● Description of the task
In the records below, find each line with the word "خواطر" and copy it.

● The records
★ ★ ★

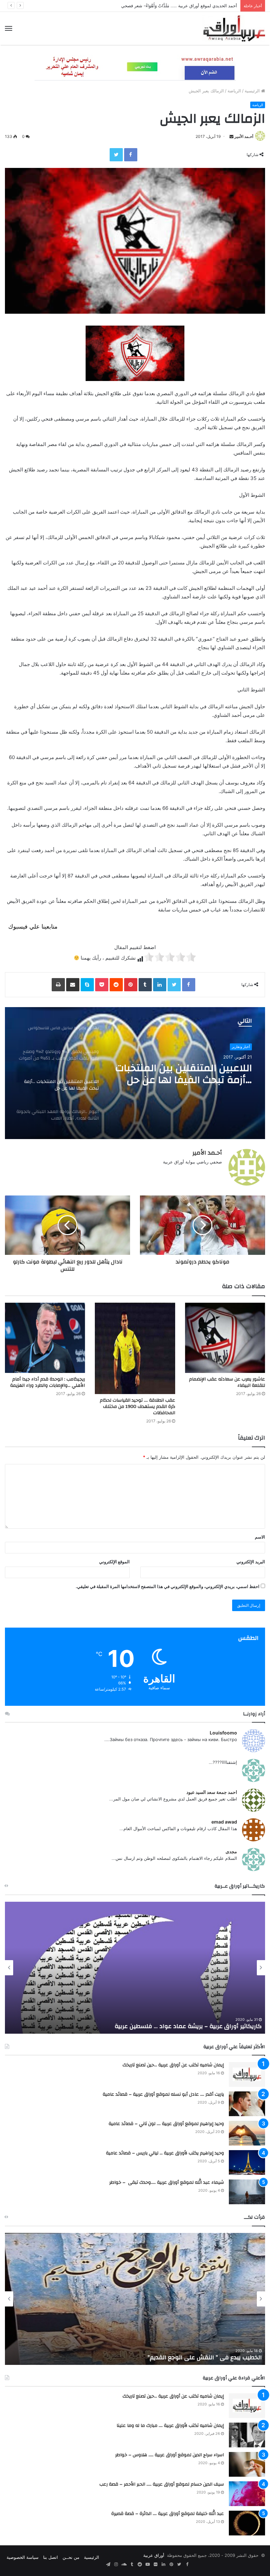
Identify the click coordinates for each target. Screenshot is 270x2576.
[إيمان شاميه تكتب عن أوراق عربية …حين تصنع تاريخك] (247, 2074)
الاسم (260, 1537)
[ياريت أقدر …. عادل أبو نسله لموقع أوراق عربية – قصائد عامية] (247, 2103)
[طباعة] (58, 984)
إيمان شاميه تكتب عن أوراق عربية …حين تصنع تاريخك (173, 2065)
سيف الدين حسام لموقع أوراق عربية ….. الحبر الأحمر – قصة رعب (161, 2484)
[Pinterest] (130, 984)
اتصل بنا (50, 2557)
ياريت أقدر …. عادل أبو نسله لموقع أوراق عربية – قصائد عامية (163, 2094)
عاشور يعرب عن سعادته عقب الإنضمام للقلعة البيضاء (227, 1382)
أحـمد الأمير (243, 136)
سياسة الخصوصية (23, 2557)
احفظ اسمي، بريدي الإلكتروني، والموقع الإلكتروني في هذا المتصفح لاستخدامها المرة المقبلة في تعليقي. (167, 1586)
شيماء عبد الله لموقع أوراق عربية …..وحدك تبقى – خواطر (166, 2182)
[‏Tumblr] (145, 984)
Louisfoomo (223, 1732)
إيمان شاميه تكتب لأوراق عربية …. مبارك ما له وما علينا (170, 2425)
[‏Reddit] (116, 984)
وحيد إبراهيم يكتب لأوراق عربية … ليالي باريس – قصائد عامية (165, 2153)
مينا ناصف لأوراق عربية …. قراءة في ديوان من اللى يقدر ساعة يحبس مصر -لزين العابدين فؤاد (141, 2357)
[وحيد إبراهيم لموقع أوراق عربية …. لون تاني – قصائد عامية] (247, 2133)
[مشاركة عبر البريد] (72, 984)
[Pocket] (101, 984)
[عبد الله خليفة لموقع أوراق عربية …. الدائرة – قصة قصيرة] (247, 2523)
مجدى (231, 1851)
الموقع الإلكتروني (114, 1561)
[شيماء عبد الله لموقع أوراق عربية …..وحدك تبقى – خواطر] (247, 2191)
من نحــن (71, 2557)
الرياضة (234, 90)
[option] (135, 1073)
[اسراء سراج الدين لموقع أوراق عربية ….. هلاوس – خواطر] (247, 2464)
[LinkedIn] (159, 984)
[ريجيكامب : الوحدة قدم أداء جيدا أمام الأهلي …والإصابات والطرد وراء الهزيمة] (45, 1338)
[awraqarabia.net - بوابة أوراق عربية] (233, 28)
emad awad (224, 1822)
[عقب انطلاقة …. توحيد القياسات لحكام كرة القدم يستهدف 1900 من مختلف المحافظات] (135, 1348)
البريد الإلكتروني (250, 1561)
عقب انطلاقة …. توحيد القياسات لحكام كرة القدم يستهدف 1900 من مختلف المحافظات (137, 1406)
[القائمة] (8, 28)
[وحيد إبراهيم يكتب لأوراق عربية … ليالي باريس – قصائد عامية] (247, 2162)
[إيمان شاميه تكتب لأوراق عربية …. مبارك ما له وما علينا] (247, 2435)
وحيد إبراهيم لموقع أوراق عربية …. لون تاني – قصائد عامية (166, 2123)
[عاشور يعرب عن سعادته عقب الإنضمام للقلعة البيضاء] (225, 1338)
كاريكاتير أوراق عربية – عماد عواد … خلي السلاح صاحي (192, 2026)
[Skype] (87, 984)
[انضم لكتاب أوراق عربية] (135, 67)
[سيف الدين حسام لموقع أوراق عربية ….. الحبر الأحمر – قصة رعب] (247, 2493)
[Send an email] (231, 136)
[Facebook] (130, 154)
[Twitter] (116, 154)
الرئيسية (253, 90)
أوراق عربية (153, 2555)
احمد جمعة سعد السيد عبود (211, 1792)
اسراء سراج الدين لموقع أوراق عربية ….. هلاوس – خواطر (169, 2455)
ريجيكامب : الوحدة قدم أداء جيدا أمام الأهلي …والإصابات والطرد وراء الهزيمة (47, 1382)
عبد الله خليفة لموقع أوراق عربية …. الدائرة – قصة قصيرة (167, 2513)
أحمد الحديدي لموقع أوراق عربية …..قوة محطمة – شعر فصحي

★ ★ ★

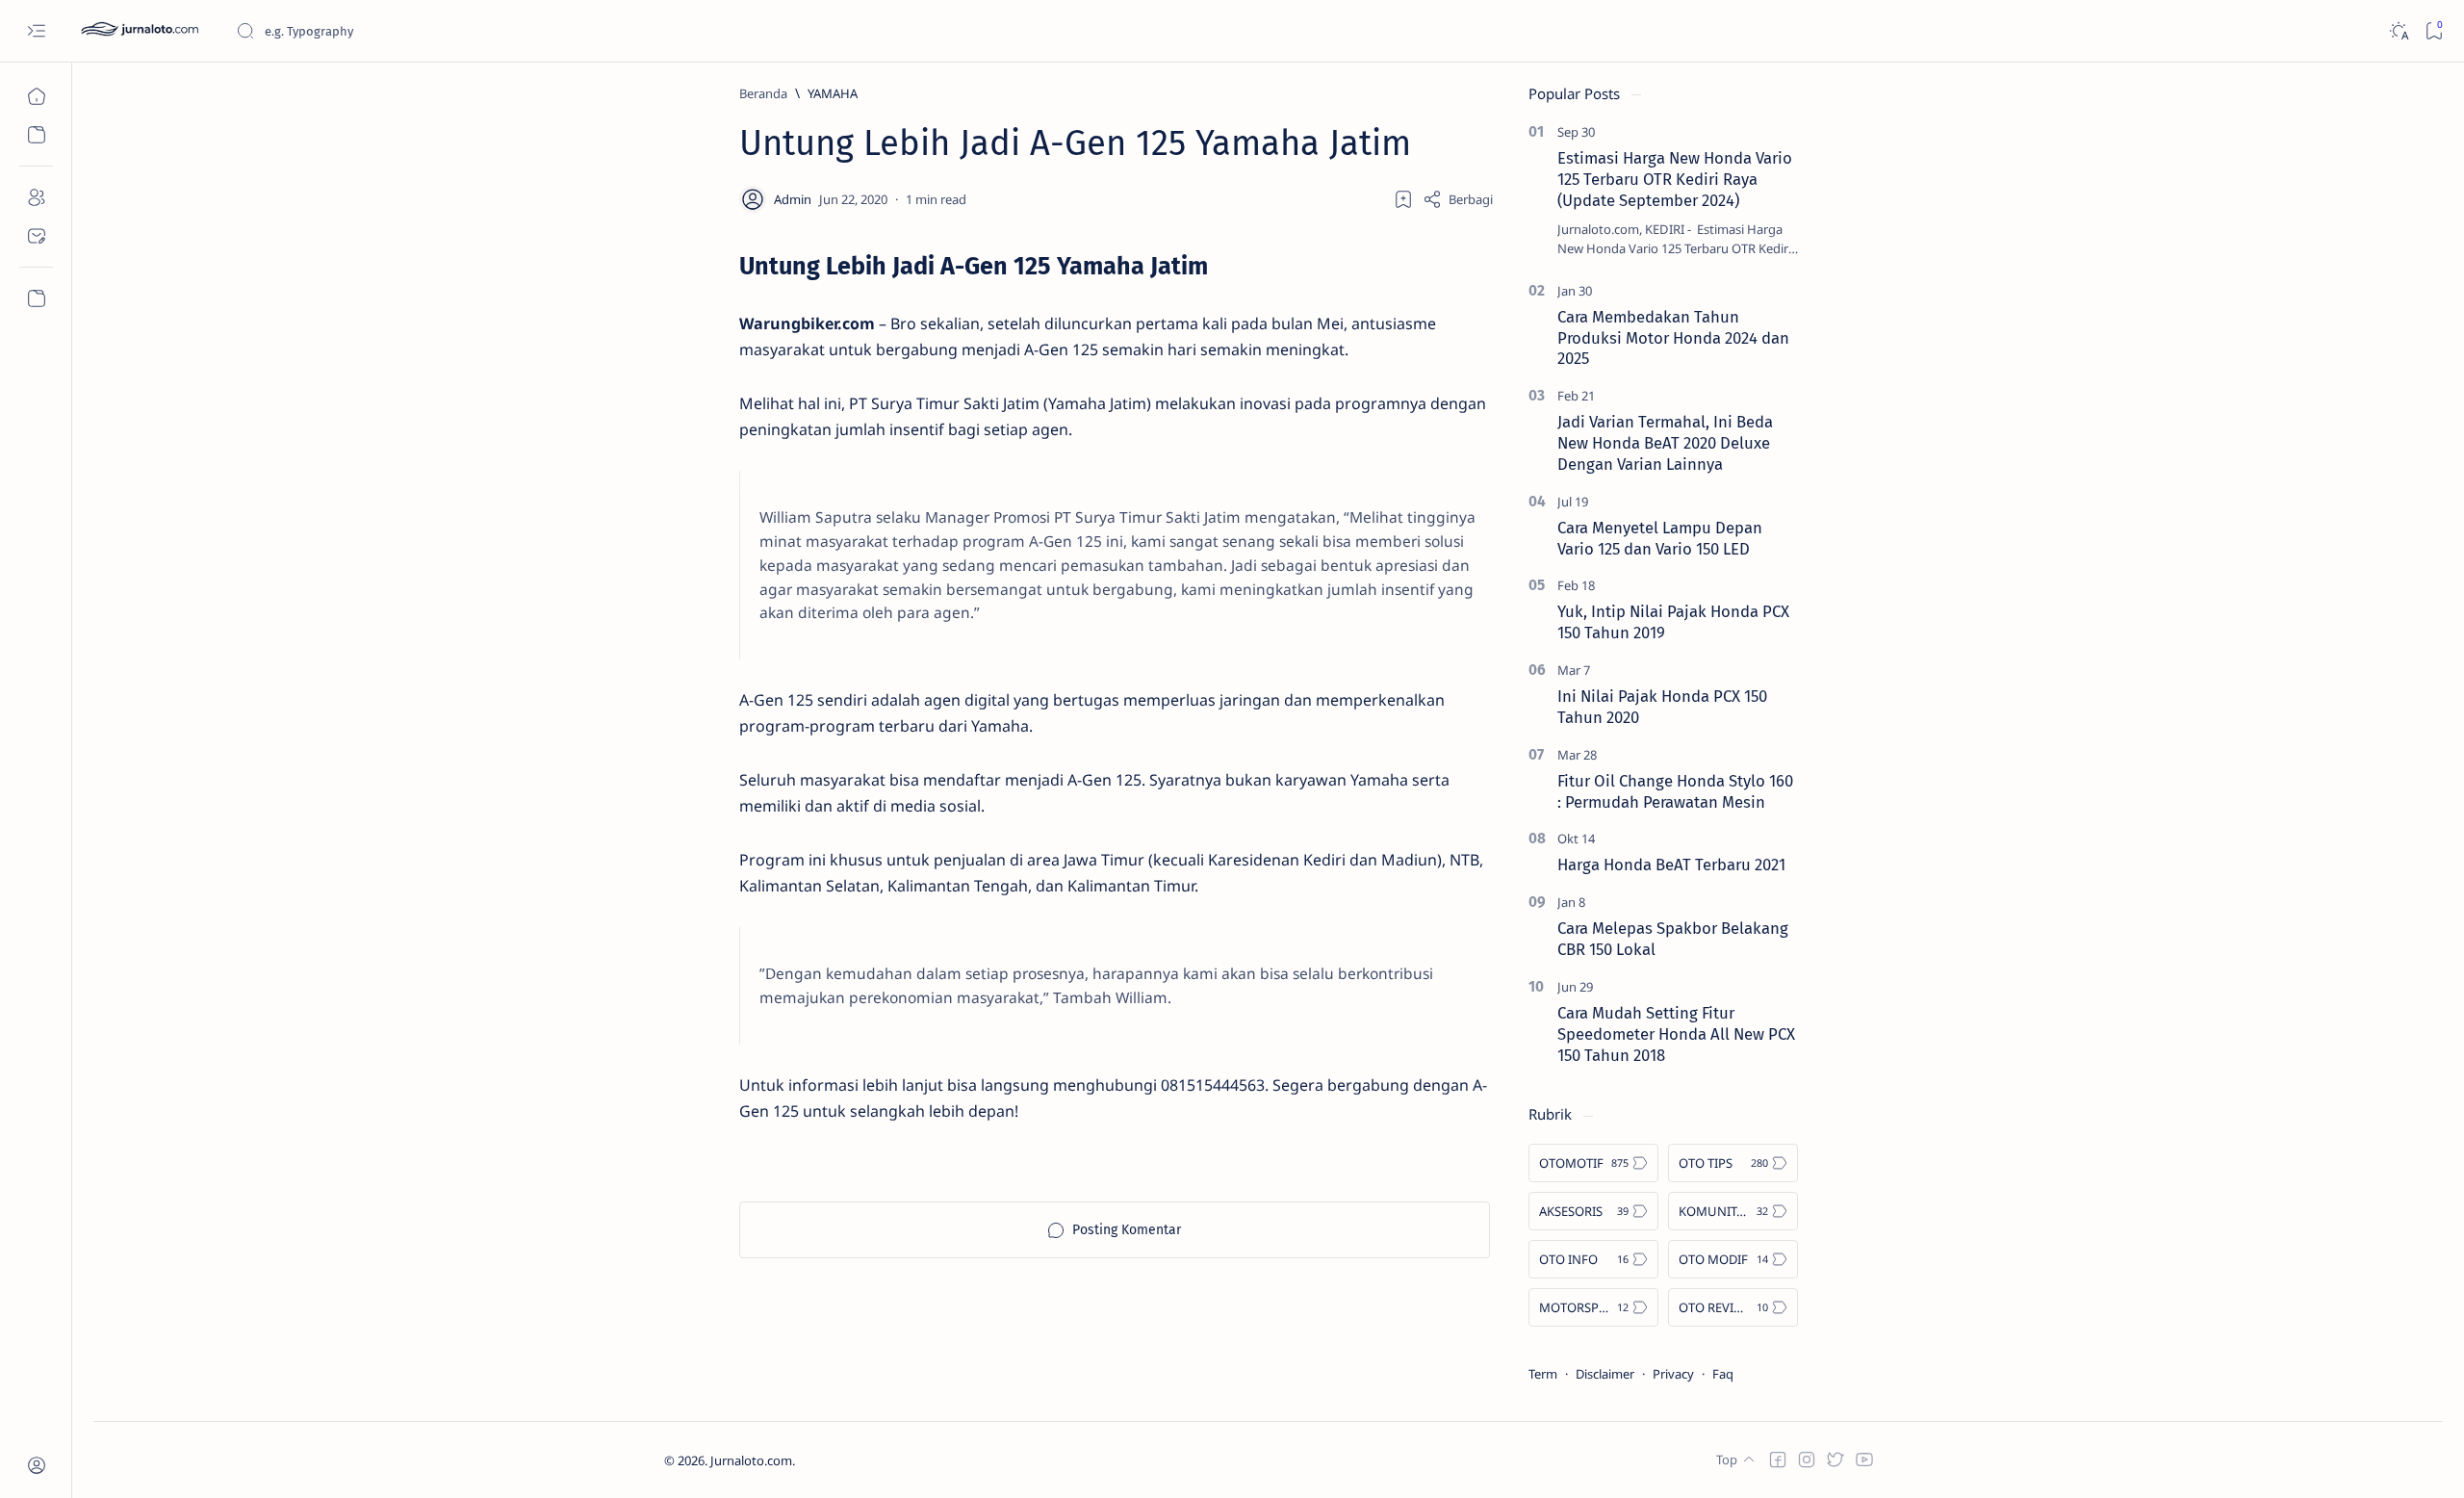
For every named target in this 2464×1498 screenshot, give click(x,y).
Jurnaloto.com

★ ★ ★

● Response to this exercise
شيماء عبد الله لموقع أوراق عربية …..وحدك تبقى – خواطر (166, 2182)
[شيماء عبد الله لموقع أوراق عربية …..وحدك تبقى – خواطر] (247, 2191)
[اسراء سراج الدين لموقع أوراق عربية ….. هلاوس – خواطر] (247, 2464)
اسراء سراج الدين لموقع أوراق عربية ….. هلاوس – خواطر (169, 2455)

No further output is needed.